You can find the definition of the terms “elapsed” and “active” here under "Cycle Metrics. Elapsed is all the cycles that were counted for this unit, while active refers to the subset of these that processed data. You can also find more information in this recent post.
The throughput of the L1 cache is given in the metric l1tex__throughput.avg.pct_of_peak_sustained_active, please refer to the SpeedOfLight.section (GPU Speed Of Light Throughput), which shows the metrics associated with the high-level throughputs of many important HW units.
I know l1tex__throughput.avg.pct_of_peak_sustained_active is represented as percentage. Is it the percentage to maximum throughput of L1? What is the maximum throughput of L1 (GB/s)? Thanks.

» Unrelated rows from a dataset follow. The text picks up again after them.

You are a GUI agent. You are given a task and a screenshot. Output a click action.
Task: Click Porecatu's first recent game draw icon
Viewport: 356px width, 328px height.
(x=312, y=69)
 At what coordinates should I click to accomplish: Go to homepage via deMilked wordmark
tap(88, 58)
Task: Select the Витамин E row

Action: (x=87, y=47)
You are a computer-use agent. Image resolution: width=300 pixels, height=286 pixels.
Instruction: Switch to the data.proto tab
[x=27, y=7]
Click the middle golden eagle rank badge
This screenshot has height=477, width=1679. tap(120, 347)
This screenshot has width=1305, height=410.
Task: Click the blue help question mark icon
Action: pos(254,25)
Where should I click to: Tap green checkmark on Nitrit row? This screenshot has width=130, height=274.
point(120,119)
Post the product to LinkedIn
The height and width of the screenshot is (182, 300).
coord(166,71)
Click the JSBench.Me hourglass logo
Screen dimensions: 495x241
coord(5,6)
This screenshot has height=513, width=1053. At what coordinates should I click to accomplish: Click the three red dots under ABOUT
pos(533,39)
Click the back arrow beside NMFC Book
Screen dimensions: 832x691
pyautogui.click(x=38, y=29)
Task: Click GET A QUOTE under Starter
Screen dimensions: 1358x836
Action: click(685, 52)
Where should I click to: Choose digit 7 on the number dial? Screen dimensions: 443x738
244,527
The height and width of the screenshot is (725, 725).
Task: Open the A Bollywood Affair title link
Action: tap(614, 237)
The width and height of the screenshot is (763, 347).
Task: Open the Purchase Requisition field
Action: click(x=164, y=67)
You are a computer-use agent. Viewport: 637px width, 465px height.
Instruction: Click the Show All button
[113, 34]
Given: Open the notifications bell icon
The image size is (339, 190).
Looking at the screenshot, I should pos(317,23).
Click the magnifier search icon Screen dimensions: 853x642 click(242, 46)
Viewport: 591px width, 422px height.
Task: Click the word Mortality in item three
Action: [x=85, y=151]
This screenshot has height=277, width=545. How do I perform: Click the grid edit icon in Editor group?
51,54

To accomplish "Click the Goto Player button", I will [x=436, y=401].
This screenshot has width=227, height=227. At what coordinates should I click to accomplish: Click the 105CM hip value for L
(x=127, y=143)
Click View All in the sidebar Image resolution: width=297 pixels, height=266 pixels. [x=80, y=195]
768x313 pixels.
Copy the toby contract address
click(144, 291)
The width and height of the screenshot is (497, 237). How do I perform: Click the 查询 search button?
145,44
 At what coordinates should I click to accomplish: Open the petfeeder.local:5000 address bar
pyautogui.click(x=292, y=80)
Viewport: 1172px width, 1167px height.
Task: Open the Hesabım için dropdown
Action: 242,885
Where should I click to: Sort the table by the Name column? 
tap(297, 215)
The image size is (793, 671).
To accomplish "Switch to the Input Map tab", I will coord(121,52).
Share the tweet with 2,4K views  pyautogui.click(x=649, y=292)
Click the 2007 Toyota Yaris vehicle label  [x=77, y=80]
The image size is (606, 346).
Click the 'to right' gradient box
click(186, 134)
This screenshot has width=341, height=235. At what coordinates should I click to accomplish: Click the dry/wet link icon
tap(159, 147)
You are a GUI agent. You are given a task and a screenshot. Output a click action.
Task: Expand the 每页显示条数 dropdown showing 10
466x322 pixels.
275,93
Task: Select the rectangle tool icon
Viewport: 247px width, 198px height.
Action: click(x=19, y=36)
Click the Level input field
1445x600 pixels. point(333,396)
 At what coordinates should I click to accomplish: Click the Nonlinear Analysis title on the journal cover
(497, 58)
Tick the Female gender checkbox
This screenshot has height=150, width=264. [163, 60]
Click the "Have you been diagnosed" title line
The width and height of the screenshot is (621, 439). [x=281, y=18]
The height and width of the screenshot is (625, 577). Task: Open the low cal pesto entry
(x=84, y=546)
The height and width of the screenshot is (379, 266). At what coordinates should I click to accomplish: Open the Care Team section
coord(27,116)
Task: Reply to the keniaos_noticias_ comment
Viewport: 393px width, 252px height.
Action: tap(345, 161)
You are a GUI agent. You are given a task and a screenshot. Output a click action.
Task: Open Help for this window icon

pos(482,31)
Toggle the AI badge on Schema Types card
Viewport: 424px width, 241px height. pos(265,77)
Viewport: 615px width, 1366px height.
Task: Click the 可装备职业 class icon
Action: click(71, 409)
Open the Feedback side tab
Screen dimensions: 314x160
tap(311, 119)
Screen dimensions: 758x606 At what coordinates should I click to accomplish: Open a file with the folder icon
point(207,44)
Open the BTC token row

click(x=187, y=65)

Most Nsight Compute metrics have structured suffixes as explained here. The l1tex__throughput metric is computed as the maximum of its constituent sub-metrics, i.e. its breakdown. You can list these breakdown metrics e.g. by collecting
ncu --metrics breakdown:l1tex__throughput.avg.pct_of_peak_sustained_active
You can subsequently inspect any of these breakdown metrics and collect their theoretical, average, sustained maximum using the “.avg.peak_sustained” suffix, e.g. l1tex__data_bank_reads.avg.peak_sustained.